REQUIREMENT:
Retype every entry below without altering anything.

ENTRIES PROVIDED:
———
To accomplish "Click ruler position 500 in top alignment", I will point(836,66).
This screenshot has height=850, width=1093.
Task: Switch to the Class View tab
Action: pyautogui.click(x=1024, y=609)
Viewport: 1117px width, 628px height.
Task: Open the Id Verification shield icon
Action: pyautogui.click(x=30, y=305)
———
RESPONSE:
To accomplish "Click ruler position 500 in top alignment", I will point(836,66).
This screenshot has height=850, width=1093.
Task: Switch to the Class View tab
Action: pyautogui.click(x=1024, y=609)
Viewport: 1117px width, 628px height.
Task: Open the Id Verification shield icon
Action: pyautogui.click(x=30, y=305)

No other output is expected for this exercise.